My guess is there are just plain too many mutants, and their powers are so various and ill-matched that it's hard to keep them all on the same canvas. The addition of Beast, Angel and Leech, not to mention Multiple Man, Juggernaut and the revived Dr. Jean Grey (reborn as Dark Phoenix) causes a Mutant Jam, because there are too many X-Men with too many powers for a 104-minute movie. There are times when the director, Brett Ratner, seems to be scurrying from one plot line to another like that guy who had to keep all of his plates spinning on top of their poles.
All the same, I enjoyed "X-Men: The Last Stand." I liked the action, I liked the absurdity, I liked the incongruous use and misuse of mutant powers, and I especially liked the way it introduces all of those political issues and lets them fight it out with the special effects. Magneto would say this is a test of survival of the fittest. Xavier would hope they could learn to live together.
 
1.) Brett Ratner
2.) Brett Ratner
3.) Brett Ratner
4.) Brett Ratner
5.) Brett Ratner
6.) Brett Ratner
7.) Brett Ratner
8.) Brett Ratner
 
I must agree with every point made in the first post. Those are just eight reasons, though. I have plenty more.

Ultimately, though, I think all of this movie's problems can be traced to a blatant disregard for anything that happened in the first two.
 
As for the "Governments are okay with mutants" stuff, they had been given the proof that it was all the fault of a lunatic racist human scientist.

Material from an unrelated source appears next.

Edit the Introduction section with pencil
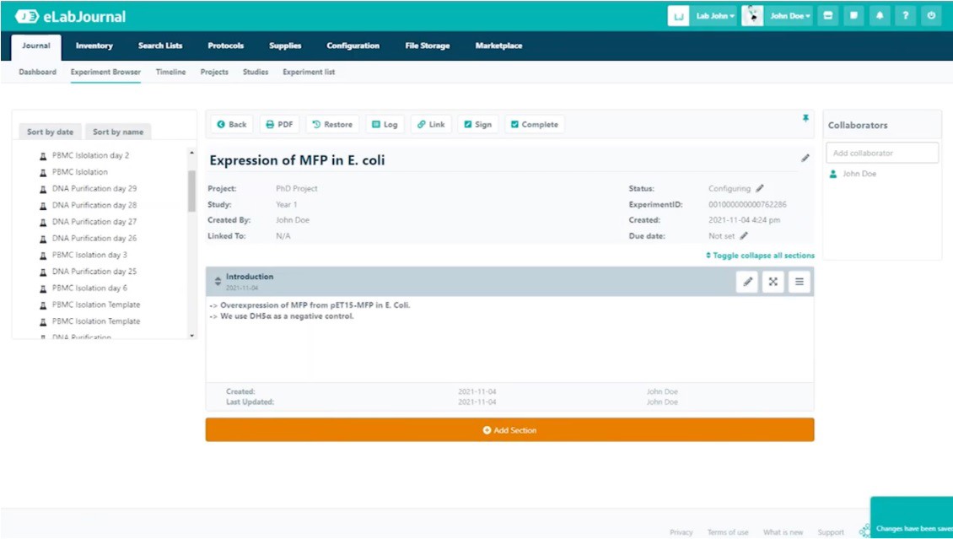Screen dimensions: 953x539 [x=747, y=282]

With Stryker and Weapon X out of the way, pro-mutant folks in the government had an easier time pushing their agenda

I agree, and this is a pretty obvious answer. A new president also seems like a pretty silly complaint - do we have any idea how much time has passed between X2/X3 from the opening? Not so long that Colossus, Kitty, and Bobby aren't still students, but probably easily long enough for a new (and more mutant-friendly) administration.

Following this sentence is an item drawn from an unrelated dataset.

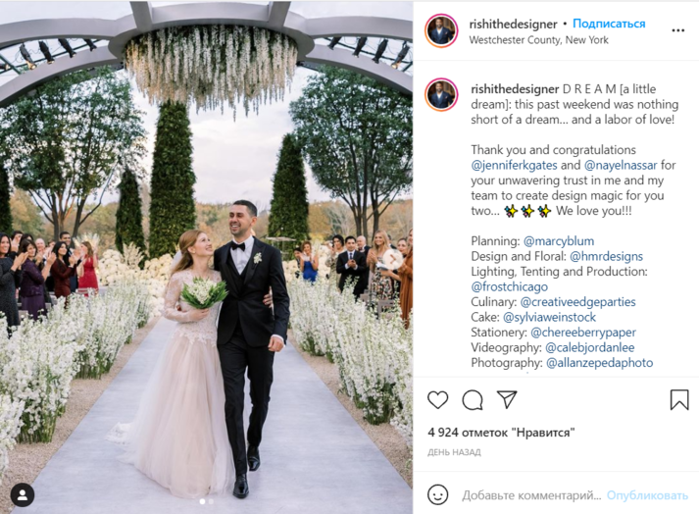Open the @allanzepedaphoto photography link
This screenshot has width=699, height=514.
pos(600,363)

The Cyclops and Jean Grey points are good things to complain about though.

Also, I counter your remaining points with "I'm the Juggernaut, bitch!" and (more seriously) Ellen Page's Kitty Pryde. :devil:
 
Since Singer was going for a more grounded approach, pretty much all of the X-Men bad guys from the comics were D'Qed from being in the film series.

I don't see how the Hellfire Club is less grounded than Magneto or Sinister less grounded than Stryker and Weapon X.

Hell, using Bolivar Trask as the head of Weapon X in the second movie would've made more sense than Stryker.
 
Eh, none of that plot stuff really bothered me too much. My problem was just the general lack of depth in the writing and characterizations.

The richness and sophistication of Singer's movies was completely missing.
 
^ It could be worse. I remember one of the less grounded writers on AICN comparing inviting Tom Rothman to Comic-con (or some other geek festival) to inviting Hitler to a Shoah rememberance.

Because, obviously, making a few bad judgement calls regarding the X-Men trilogy is comparable to attempted genocide. And I'm pretty sure Rothman is Jewish, into the bargain!
 
Hell, using Bolivar Trask as the head of Weapon X in the second movie would've made more sense than Stryker.

A version of Trask appeared in X3, but he didn't appear to have anything to do with Sentinels in that film. However, he also appeared in the X-Men Origins: Wolverine video game, where it was shown that he took part in the project to create the Sentinels. Also, the commentary of X3 states that there is a secret Sentinel project going on behind the scenes during the timeframe of the film.